I think it’s a fatigue failure also but I am no expert on this, the ratchet marks I believe are caused by the stem rotating when the valve is operating, see this link below

https://www.efficientplantmag.com/2012/07/failure-analysis-of-machine-shafts/

“Do not worry about your problems with mathematics, I assure you mine are far greater.” Albert Einstein

 

[Maui]

This appears to be a fatigue failure that initiated at multiple locations along the thread root. This is evidenced by the ratchet marks that can be seen on the fracture surface at the OD. The location of the final fracture region suggests that it is not a pure tensile failure. Rotating bendng fatigue (for example) can produce a fracture surface morphology very similar to this. A significant improvement in fatigue performance could be achieved with the existing design by reducing the maximum applied stress that the stem is subjected to the during the course of a normal loading cycle. Rolled threads would also be better than cut threads in this application as Ed mentioned. Yield strength matters here; tensile strength not so much. Shot peening the surface of the stem will introduce residual compressive stresses that may serve to help slow the initiation of fatigue cracks, and this will increase the resulting fatigue life. You can always use a different material at a different hardness level, but some care may be warranted in doing that here without performing a thorough metallurgical failure analysis and obtaining some additional information regarding the overall design of the system, the nature of the applied loads, and the intended wear or failure point for the system.

Maui

 

Maui,
You are offering a slate of recommendations, mostly textbook, based on one picture and the presumption of a fracture mechanism.
I've said it 100 times, the interweb does not do failure analysis.

"Everyone is entitled to their own opinions, but they are not entitled to their own facts."

 

[mfgenggear]

Please forgive my post.

@ironic metallurgist
dear sir without support of a metlap to do a proper failure analysis what then would be the recommendation.
he already said he doesn't have that support.

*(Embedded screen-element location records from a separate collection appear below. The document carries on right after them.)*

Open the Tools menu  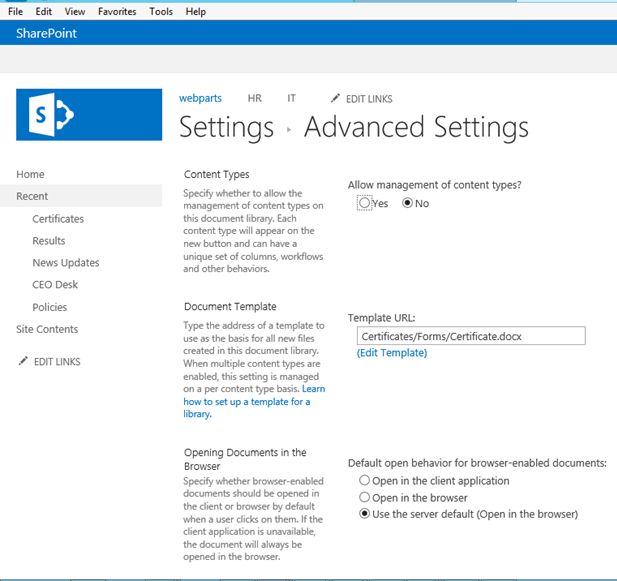[x=160, y=12]
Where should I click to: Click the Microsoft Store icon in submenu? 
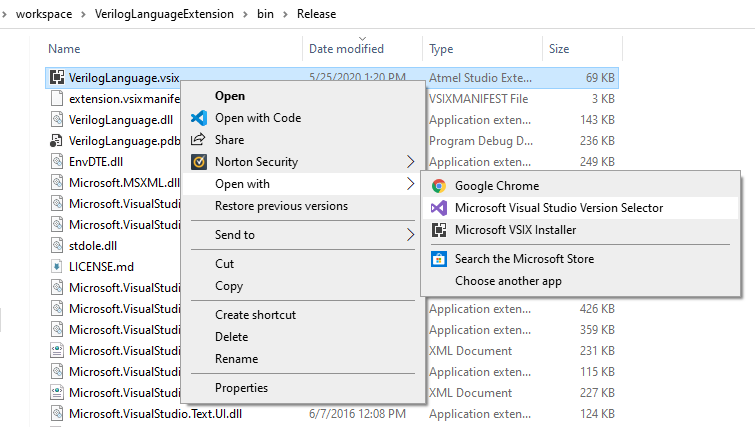(438, 259)
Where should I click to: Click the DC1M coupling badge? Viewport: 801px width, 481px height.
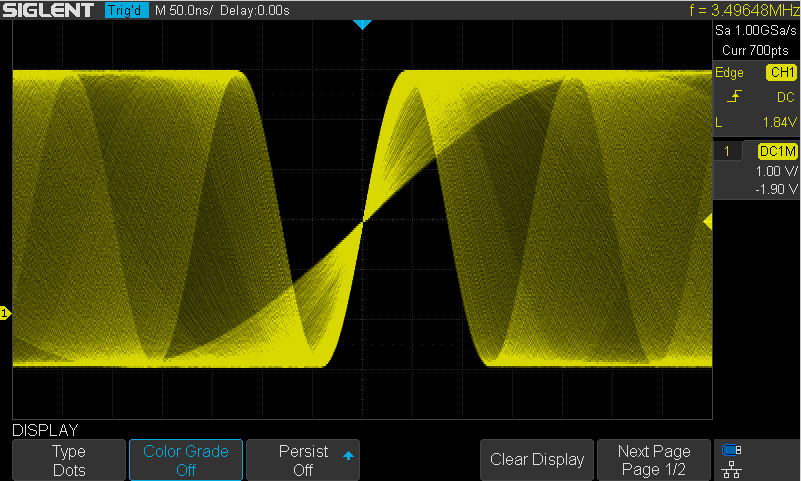(x=778, y=151)
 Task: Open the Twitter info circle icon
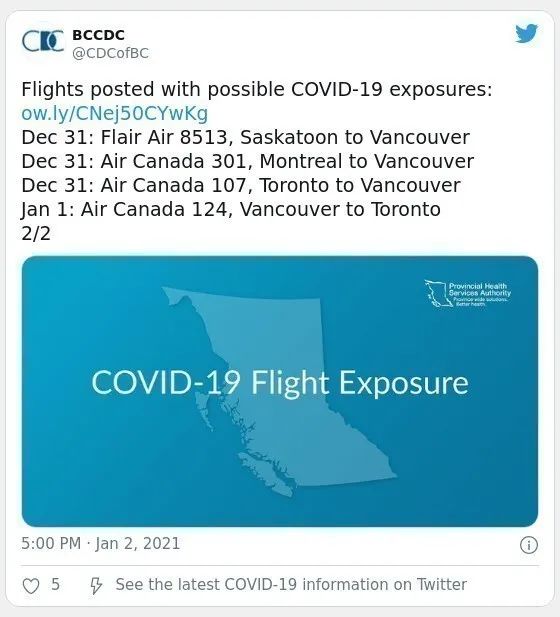coord(529,545)
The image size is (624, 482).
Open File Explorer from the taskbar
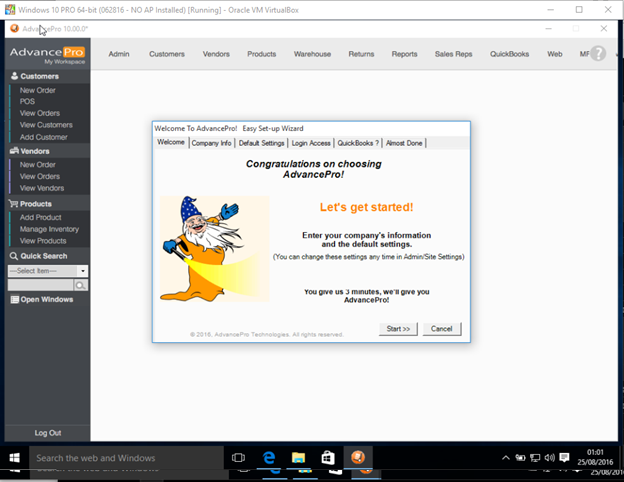point(298,458)
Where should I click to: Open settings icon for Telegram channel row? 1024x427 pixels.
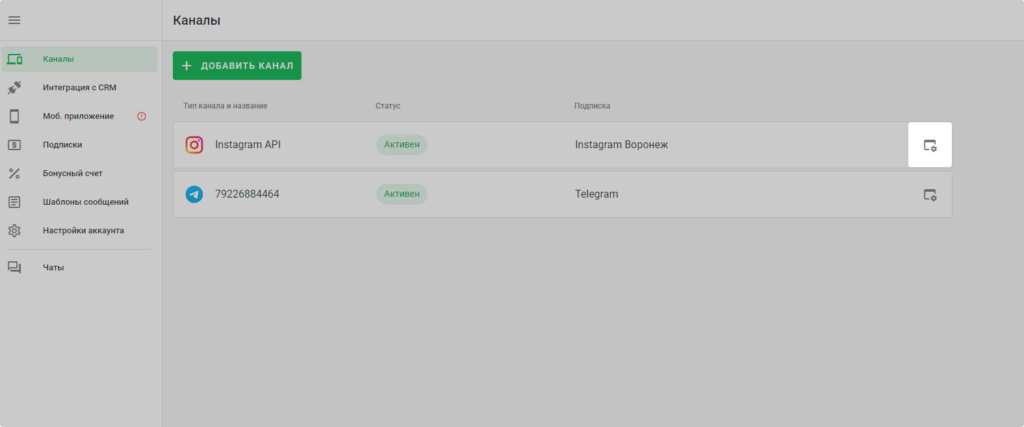coord(929,194)
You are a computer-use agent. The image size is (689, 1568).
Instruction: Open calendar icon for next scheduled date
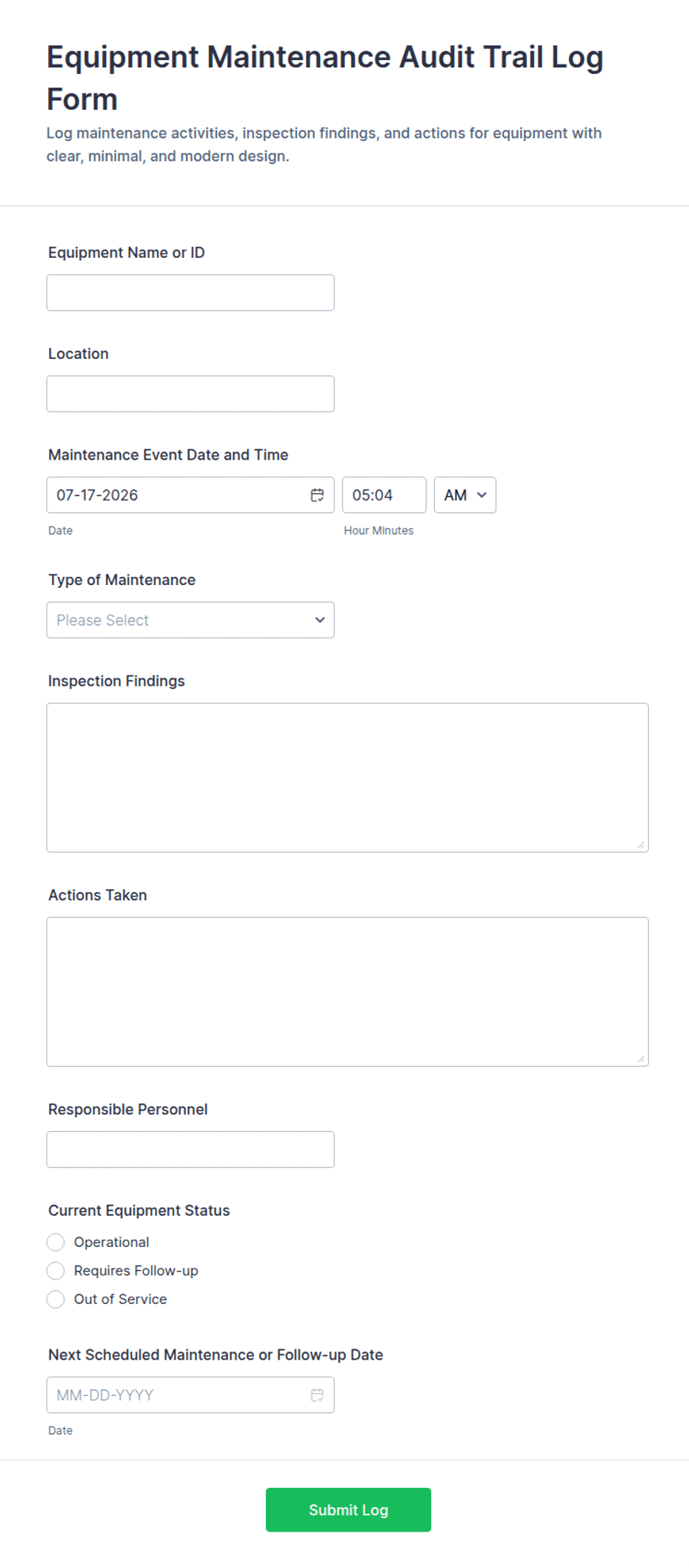[317, 1395]
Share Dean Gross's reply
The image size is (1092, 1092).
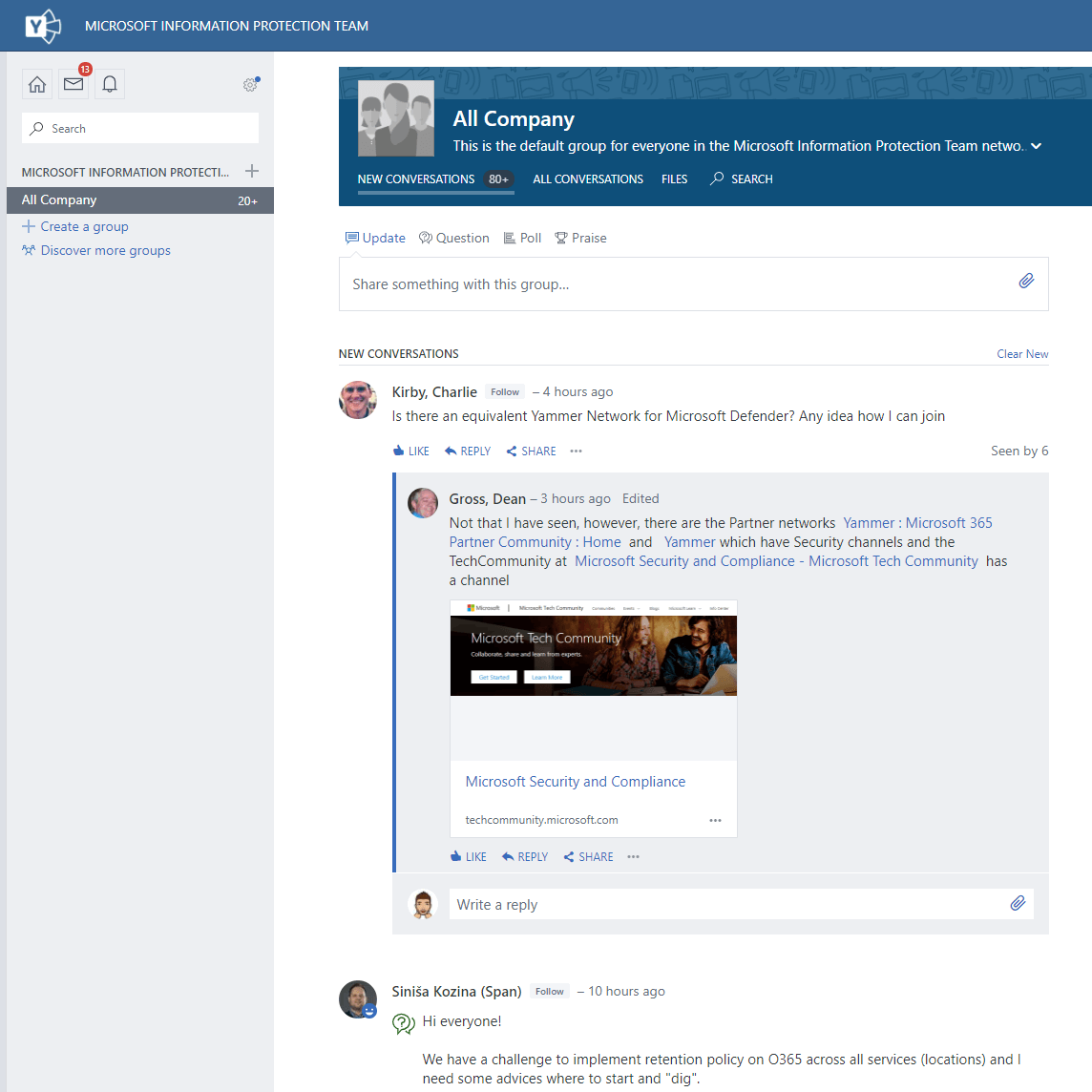(x=587, y=856)
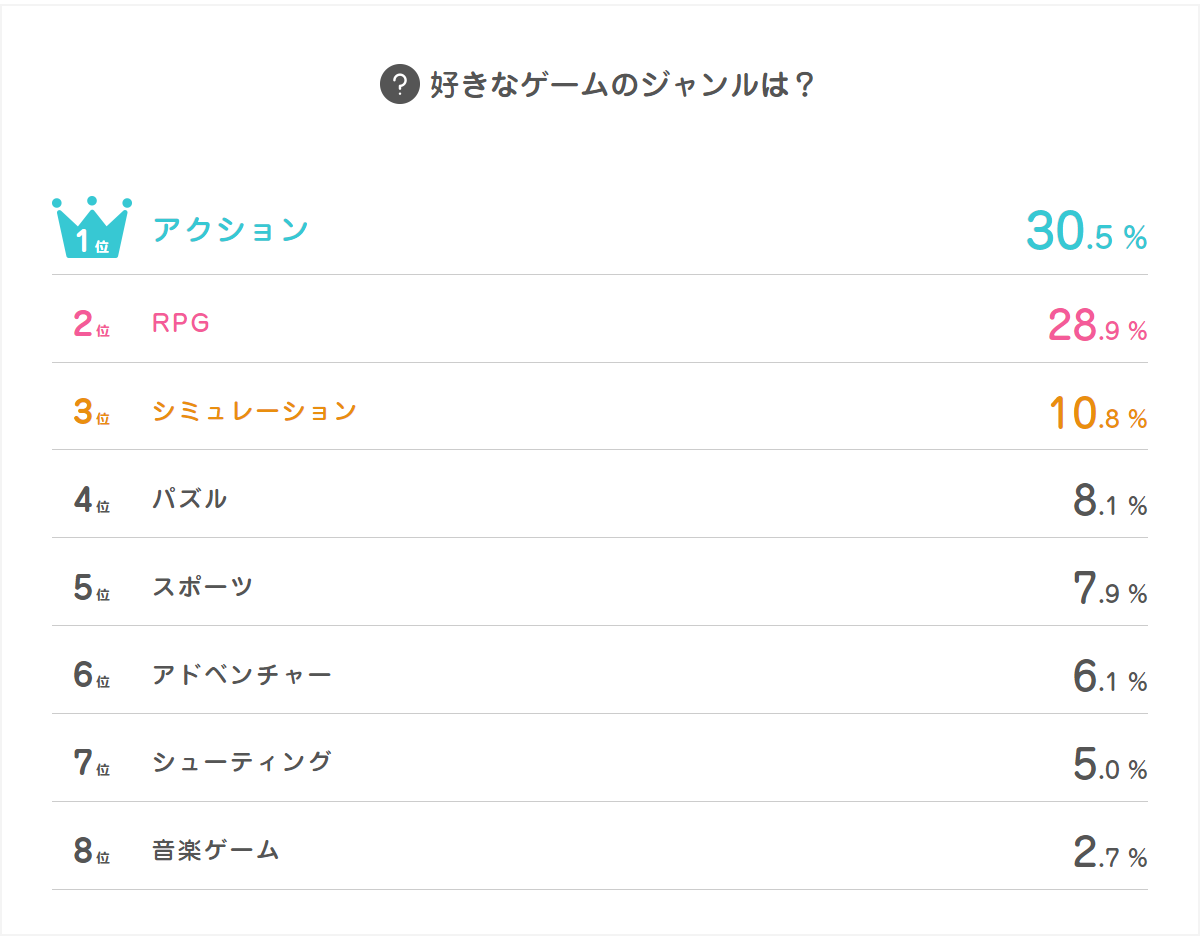The height and width of the screenshot is (940, 1200).
Task: Click the 4位 rank indicator
Action: pyautogui.click(x=91, y=500)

what are the usual type of associated failure with this type of design?
Tension, shear , & bending fatigue, either way

@Phil
is this a problematic failure or did it only happen once?
what you have to look at what type of failure it was,
and do a proper analysis with SN curves for Tension, bending or shear.
this is a little out my expertise. but I thought I throw my two cents.

Look the s/N curves of the stress fatigue of 316 and compare it with
other materials. which may below the Yield & never beyond ,as not to not fail.
look at how many cycles is required and at what tensile is required.
look at all three shear, bending fatigue, & tension. that would be your only option.
@Ironic is correct, with out a metlap analysis its educated guess.
there is elastic & plastic deformation, if the material is yielded and is has plastic deformation
it's going to fail.

and as the experts here stated there other many factors such as stress corrosion cracking,
unknow with out analysis. or what?

one other issue, if this had not failed what will, is there an issue with the fundamental design?
next time it could be a more difficult or expensive component. the whole design needs looked at.

 

[Maui]

IM, I offerd my opinion based on the information that was provided. Feel free to offer yours if you disagree.

 

Maui,
Thank you very much for your permission!
I am using that freedom to NOT offer my opinion, even though I have one. It would be professionally irresponsible to do so, and given that safety is involved, unethical.
Any practitioner knows very well that crowdsourcing is not a way to do failure analysis.

"Everyone is entitled to their own opinions, but they are not entitled to their own facts."

 

dear sir without support of a metlap to do a proper failure analysis what then would be the recommendation.
he already said he doesn't have that support.

Well then a proper failure analysis cannot be done. How do you expect soup will taste if you leave out most of the ingredients?

"Everyone is entitled to their own opinions, but they are not entitled to their own facts."